If I want to do the same with ServiceStack.Text
. I am doing something like:
using (var fs = new FileStream(@"myfile.json", FileMode.Open, FileAccess.Read))
using (var sr = new StreamReader(fs))
{
var result = ServiceStack.Text.JsonSerializer.DeserializeFromReader<MyObject>(sr);
}
MyObject
only contains the subset of the json I am interested in, but this creates a massive overhead, as I will get a big array that contains a lot of duplicates.
In the first method I can filter these away immediately and thus not keeping them in memory.
The memory footprint between the two are (this includes the console program overhead):
- NewtonSoft: 30mb
- ServiceStack.Text: 215mb
And the time is:
- NewtonSoft: 2.5s
- ServiceStack.Text: 1.5s
The memory footprint is quite important, as I will be processing a lot of these.

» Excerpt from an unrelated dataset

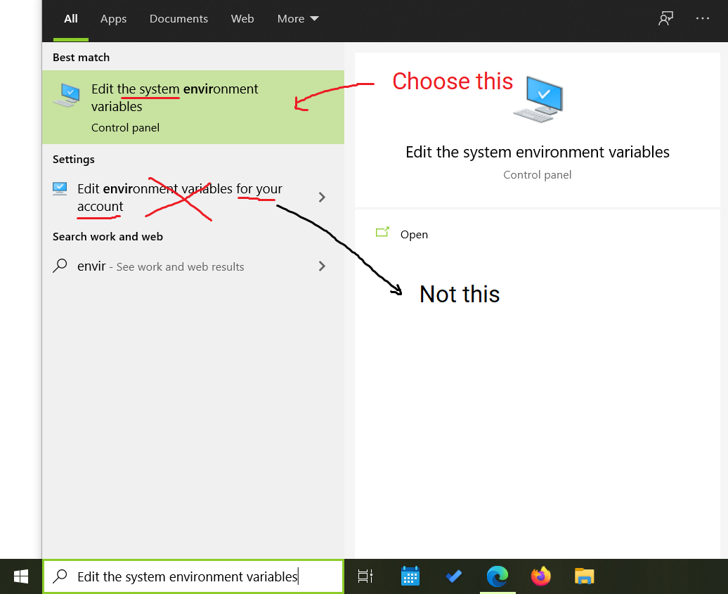Screen dimensions: 728x594
Task: Click the Start button
Action: coord(20,576)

I do understand that the ServiceStack method will give me the security of TypeSafety, but the memory footprint is more important for me.
As I can see that ServiceStack.Text
is a lot faster, so I would like to know if I am able to recreate NewtonSoft
example, but with ServiceStack.Text
?
Edit (Added the object I try to parse):
public class MyObject
{
public List<List<Word>> Words { get; set; }
}
public class Word
{
public string B { get; set; }
public string W { get; set; }
public string E { get; set; }
public string P { get; set; }
}
In my test file (which is representative of use case) it has 29000 words, but only around 8500 unique words. I am only analyzing this data, so I cannot change the structure of it. It is a file containing arrays of arrays of words.